Insisto en lo que no hace falta insistir: la foto es espectacular, me parece una verdadera pasada, por todo lo que supone su contexto, por su unicidad, por la propia belleza plástica de la imagen, y también, por unas cuantas lecciones sobre geometría y ciencia general que podemos aprender: esta foto, en si misma, demuestra que la Tierra no es plana.
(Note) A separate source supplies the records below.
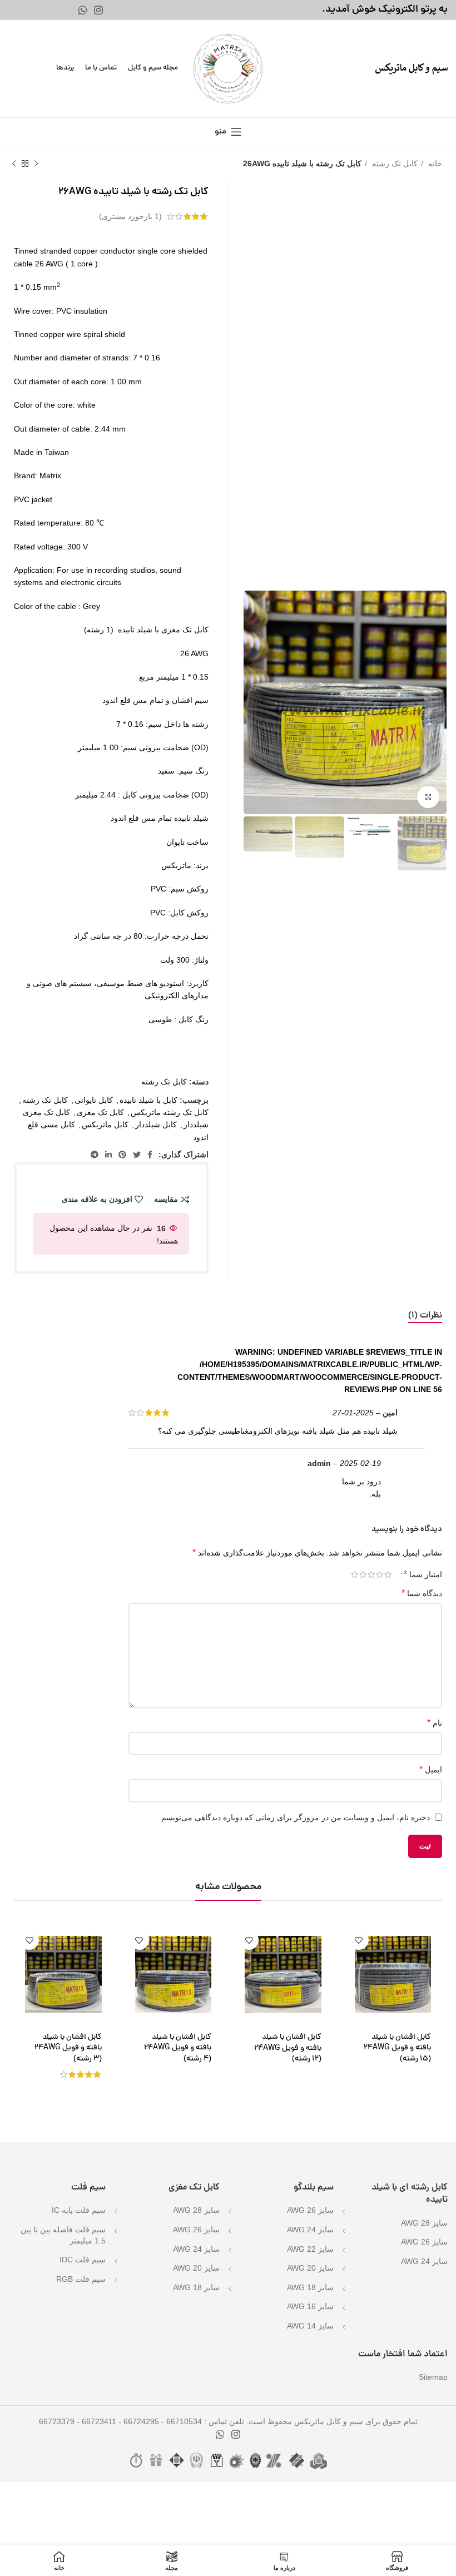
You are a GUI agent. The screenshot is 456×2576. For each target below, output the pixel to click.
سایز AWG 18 (310, 2287)
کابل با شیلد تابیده (148, 1100)
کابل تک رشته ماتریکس (170, 1112)
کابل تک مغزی (100, 1112)
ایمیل (430, 1769)
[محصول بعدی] (13, 164)
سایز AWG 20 (310, 2267)
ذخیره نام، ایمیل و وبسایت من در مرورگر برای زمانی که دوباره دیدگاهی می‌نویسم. (294, 1817)
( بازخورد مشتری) (130, 216)
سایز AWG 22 (310, 2249)
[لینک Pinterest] (122, 1154)
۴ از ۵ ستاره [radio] (363, 1574)
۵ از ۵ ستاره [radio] (354, 1574)
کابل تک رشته (394, 163)
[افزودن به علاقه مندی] (359, 1940)
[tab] (425, 1316)
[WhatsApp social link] (83, 10)
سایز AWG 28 (424, 2222)
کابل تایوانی (94, 1100)
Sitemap (433, 2376)
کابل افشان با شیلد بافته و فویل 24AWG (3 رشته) (68, 2048)
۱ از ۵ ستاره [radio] (388, 1574)
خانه (434, 163)
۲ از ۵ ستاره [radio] (379, 1574)
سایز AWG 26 (424, 2241)
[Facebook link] (150, 1154)
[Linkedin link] (108, 1154)
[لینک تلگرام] (94, 1154)
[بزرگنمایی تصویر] (428, 797)
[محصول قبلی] (36, 164)
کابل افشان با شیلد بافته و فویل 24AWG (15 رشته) (397, 2048)
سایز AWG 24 (424, 2261)
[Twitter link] (137, 1154)
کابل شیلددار (156, 1124)
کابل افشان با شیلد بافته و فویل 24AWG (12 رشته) (287, 2048)
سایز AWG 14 (310, 2325)
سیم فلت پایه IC (79, 2210)
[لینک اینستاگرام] (98, 10)
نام (434, 1722)
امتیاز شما (423, 1574)
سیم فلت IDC (83, 2259)
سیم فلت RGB (81, 2279)
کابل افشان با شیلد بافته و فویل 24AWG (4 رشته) (177, 2048)
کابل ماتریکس (105, 1124)
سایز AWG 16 (310, 2306)
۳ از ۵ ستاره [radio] (371, 1574)
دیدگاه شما (422, 1593)
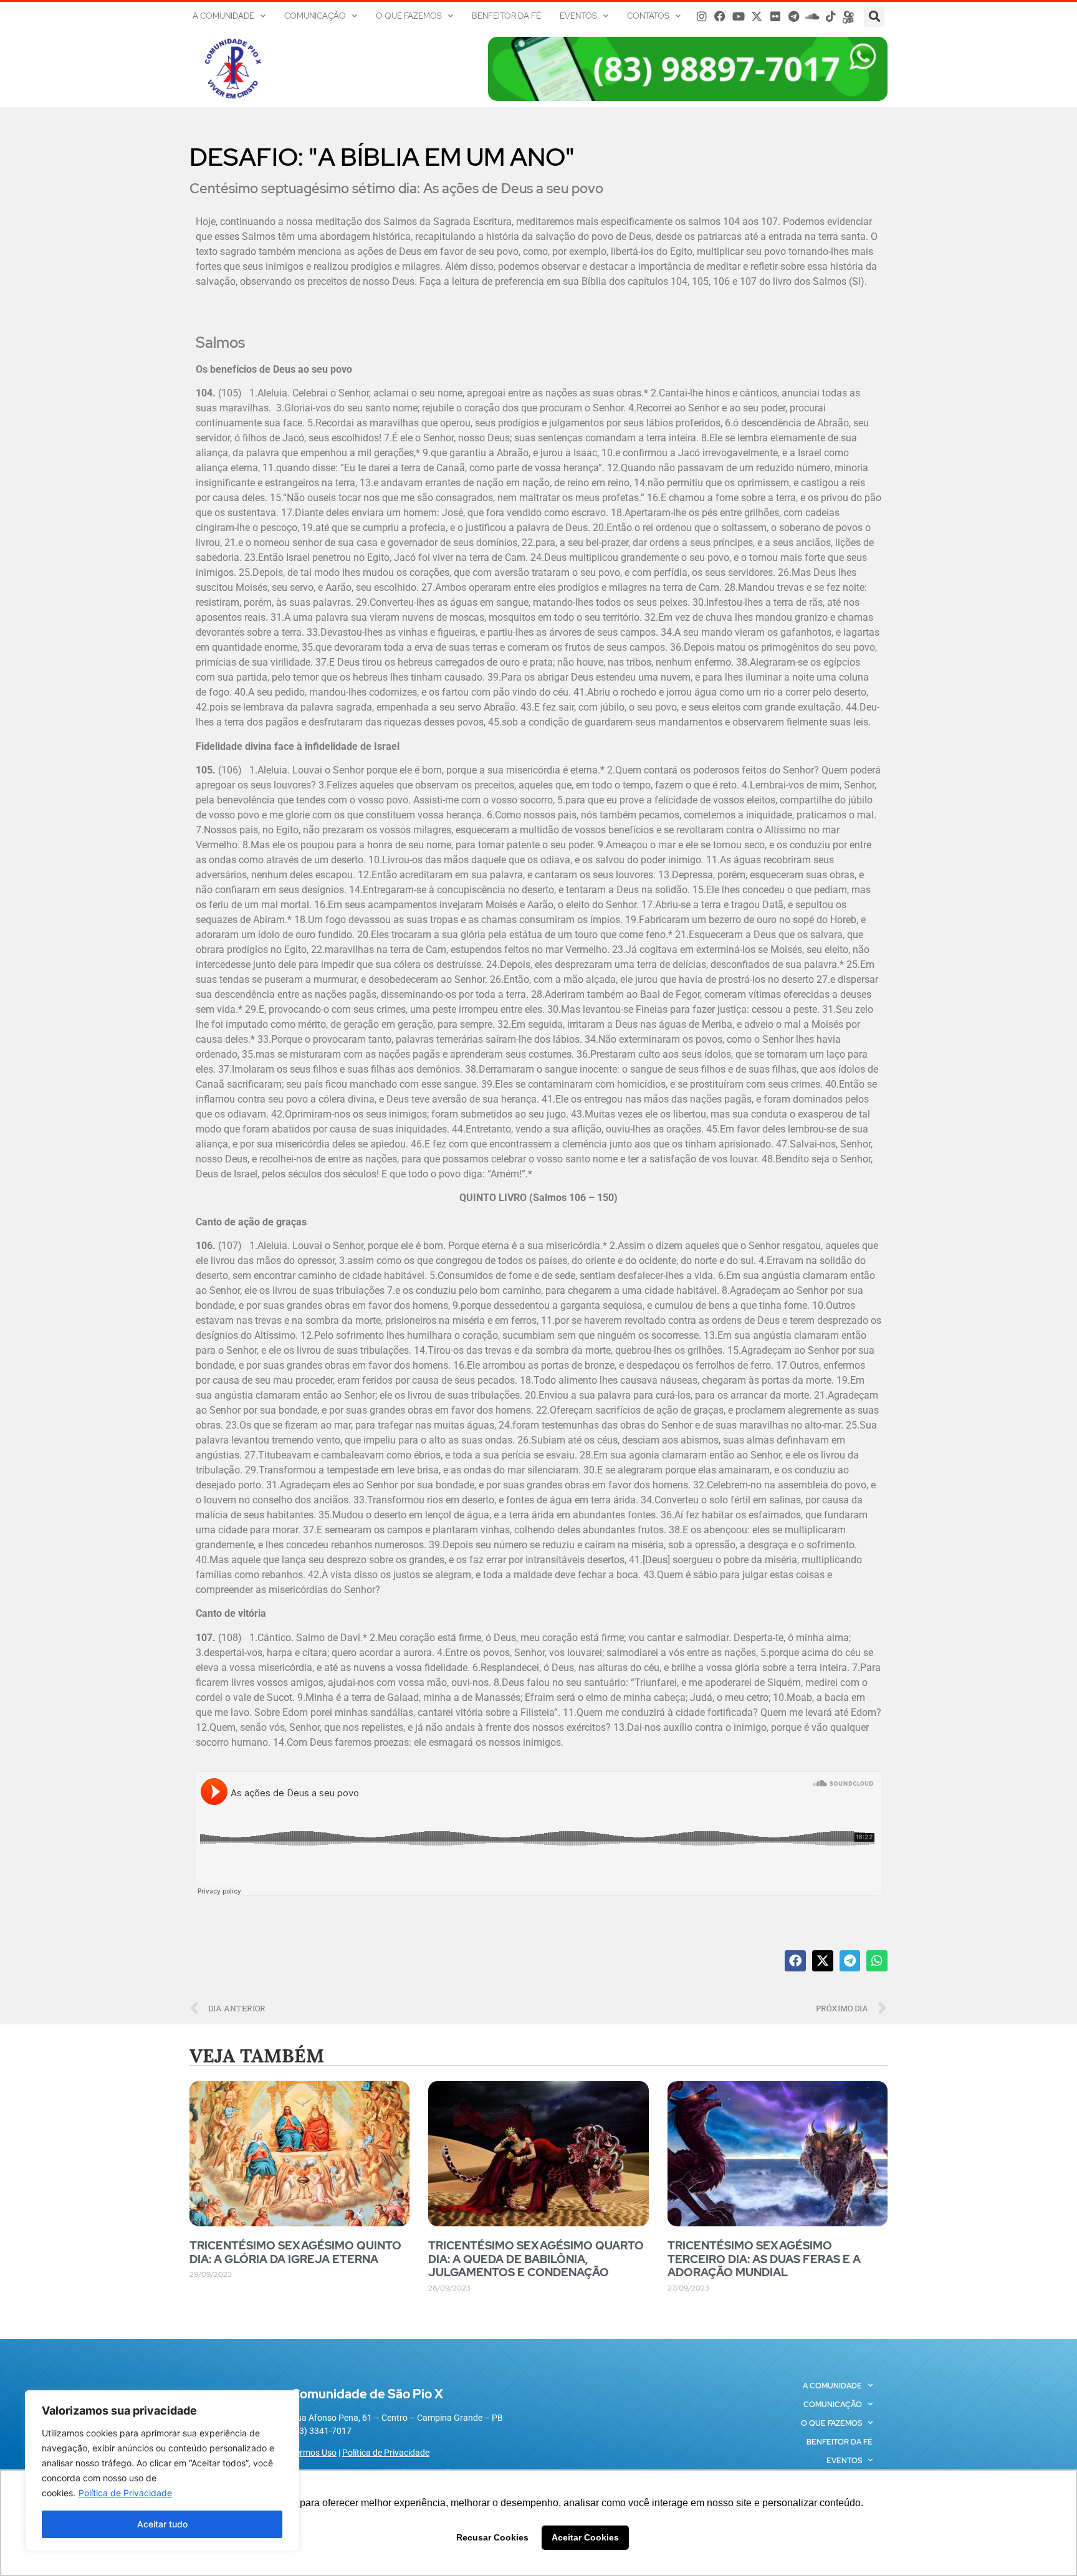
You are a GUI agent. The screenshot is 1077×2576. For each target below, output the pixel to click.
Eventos (578, 16)
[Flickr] (775, 16)
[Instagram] (702, 16)
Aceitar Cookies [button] (585, 2537)
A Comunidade (223, 16)
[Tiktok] (831, 16)
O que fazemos (409, 16)
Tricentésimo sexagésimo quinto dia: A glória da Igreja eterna (295, 2252)
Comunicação (315, 16)
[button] (874, 16)
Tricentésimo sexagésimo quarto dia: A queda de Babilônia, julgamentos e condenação (536, 2258)
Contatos (648, 16)
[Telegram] (794, 16)
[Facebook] (720, 16)
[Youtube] (738, 16)
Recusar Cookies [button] (492, 2537)
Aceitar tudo (162, 2524)
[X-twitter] (757, 16)
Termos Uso (314, 2453)
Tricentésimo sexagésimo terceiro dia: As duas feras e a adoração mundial (764, 2258)
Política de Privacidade (125, 2492)
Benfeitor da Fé (506, 16)
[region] (162, 2470)
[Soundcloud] (812, 16)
Bien, todo esto viene de una pregunta que me vengo haciendo desde pequeño: ¿A qué altura hay que ascender para que se haga evidente la curvatura de la Tierra? Partimos de que la curvatura de la Tierra, de por sí, no es un concepto intuitivo. Con todo, y a pesar de lo comúnmente creido, los antiguos navegantes ya eran conscientes de este fenómeno (según navegaban al norte o al sur, unas estrellas u otras desaparecían del cielo nocturno), e incluso Erastótenes supo deducir con una precisión acojonante el radio terrestre. El hecho de que Colón llegara a las ‘Indias’ navegando hacia el este, o que Magallanes y Elcano circunnavegasen el globo, solo demostraba de forma práctica algo ya sabido entre gente medianamente ilustrada, y probablemente para cualquiera que se hubiera planteado seriamente la pregunta. Me imagino que preguntarse si la población general en el medievo era consciente o no de si vivían encima de un disco o de una esfera es concederles el beneficio de suponer que a lo largo de sus vidas llegaban a plantearse alguna vez dicha pregunta: supongo que bastante tenían ya con conseguir algo de cosecha y no morir por la peste… En fin, tal vez todo esto nos resulte ya solo anecdótico, si no fuera porque a estas alturas sigue existiendo la Flat Earth Society. Si. No es coña. Pero vayamos al tema.

Como decía, la pregunta es ¿Hasta dónde hemos de subir para ver claramente la curvatura de la Tierra? Es evidente que a nivel del mar, a efectos prácticos el horizonte que vemos es indistinguible del que correspondería a un plano infinito. Por el contrario, las imágenes hechas desde una órbita baja (entre 200 y 400 Km) demuestran sin ambigüedades la curvatura de la Tierra. La curvatura de la Tierra, evidentementemente, aparece como un efecto gradual, y para más dificultad, la atmósfera distorsiona, oscurece y difumina el horizonte (características geográficas aparte), por lo que, claro está, no se puede decir una cifra exacta a partir de la cual se hace evidente dicha curvatura.

Por todo ello, antes de entrar a saco al tema permitidme antes recordaros brevemente un poco de geometría.

Horizonte tierra plana

En una Tierra Plana e infinita, el horizonte astronómico, que es aquel que se aleja 90º de la vertical, y el geométrico (determinado por la superficie terrestre) coincidirían perfectamente, independientemente de la altura a la que nos encontremos sobre esta Tierra imaginaria. Esto se debe a que ambos elementos son paralelos, por lo que convergen en el infinito.

Horizonte tierra redonda

En una Tierra perfectamente esférica, el horizonte geométrico es una linea tangente a la superficie, uno de cuyos extremos depende de la altura a la que nos encontremos. Debido a esto, el horizonte geométrico y el astronómico solo coinciden en cota cero, esto es con nuestra cabeza sumergida en el agua hasta el nivel de los ojos.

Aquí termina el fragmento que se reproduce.